Ærø Municipality is a municipality (Danish, kommune) occupying the 88 km² island of Ærø in Denmark in the  Region of Southern Denmark as of 1 January 2007, and in 2006 in Funen County. The municipality also encompasses Birkholm and the uninhabited islands Lilleø, Dejrø and Halmø.

The first mayor of Ærø (2006-09;2014-17) was Jørgen Otto Jørgensen (born 21 December 1950, Marstal) a member of the Social Democrats (Socialdemokraterne) political party, until 2005 mayor of Ærøskøbing Municipality. As of 1 January 2022 the mayor is Peter Hansted (born 12 January 1956, Lyngby) representing the Social Democrats. The most populous town is Marstal and the seat of the municipal council is Ærøskøbing.

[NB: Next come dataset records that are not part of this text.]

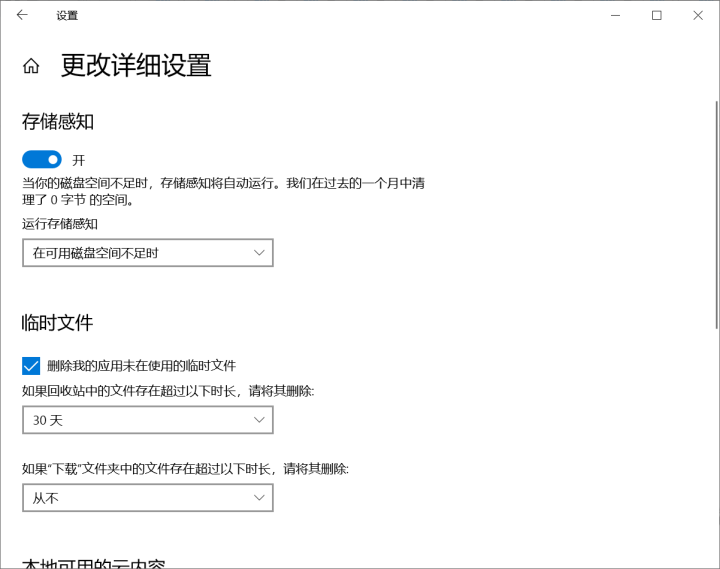Uncheck the 删除我的应用未在使用的临时文件 checkbox
This screenshot has height=569, width=720.
(x=31, y=366)
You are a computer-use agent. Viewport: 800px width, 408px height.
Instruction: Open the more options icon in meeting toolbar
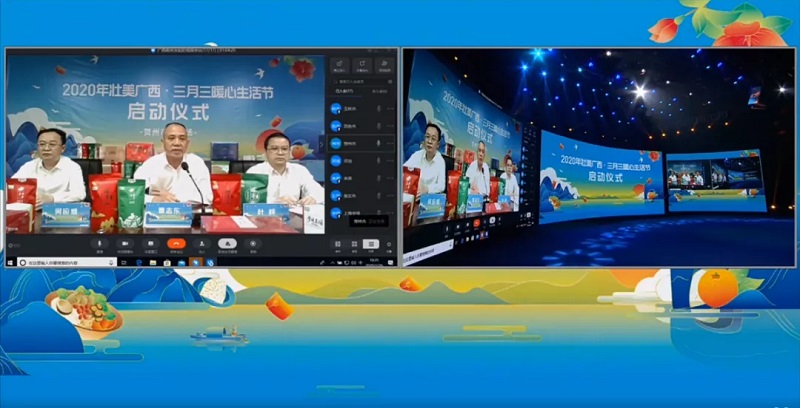[252, 244]
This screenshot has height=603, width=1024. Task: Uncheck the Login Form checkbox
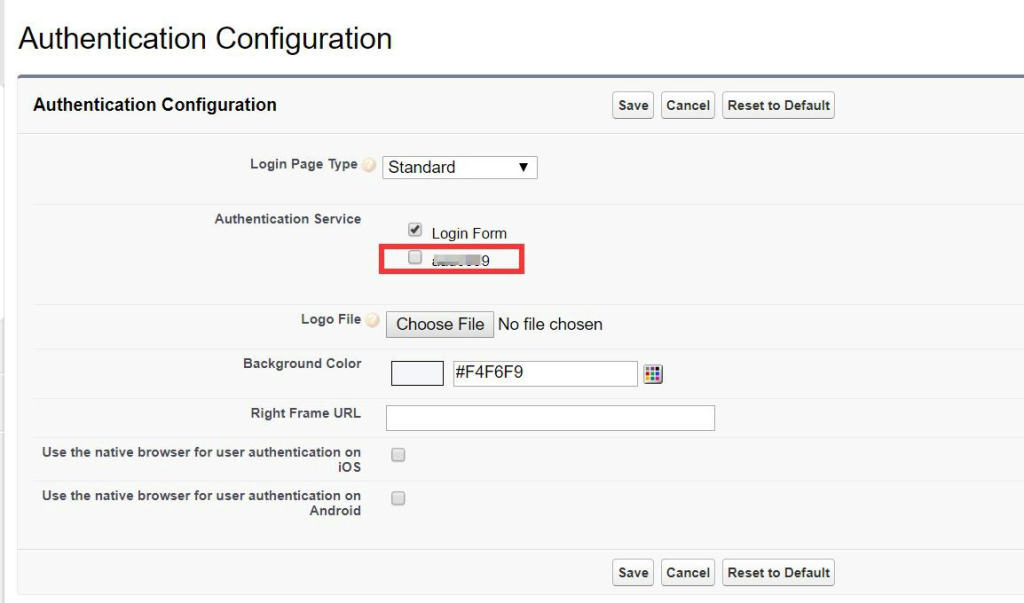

The municipality was created 1 January 2006 as a result of the municipal reform of 2007 (approved by the lawmakers of the Folketing 16 June 2005 with elections for the new municipal and regional board members in the 98 municipalities and 5 regions taking place 15 November 2005, once every 4 years), through a merger of Marstal and Ærøskøbing municipalities. However, the new municipality nonetheless agreed to enter into a "municipal cooperation agreement" with Svendborg Municipality.

The Danish municipal reform was implemented Monday 1 January 2007, but politicians on Ærø were given the go-ahead to unify the island one year ahead of the rest of the municipalities that were merged as a result of the reform. From 1 January 2006 until 31 December 2006 Ærø Municipality belonged to Funen County.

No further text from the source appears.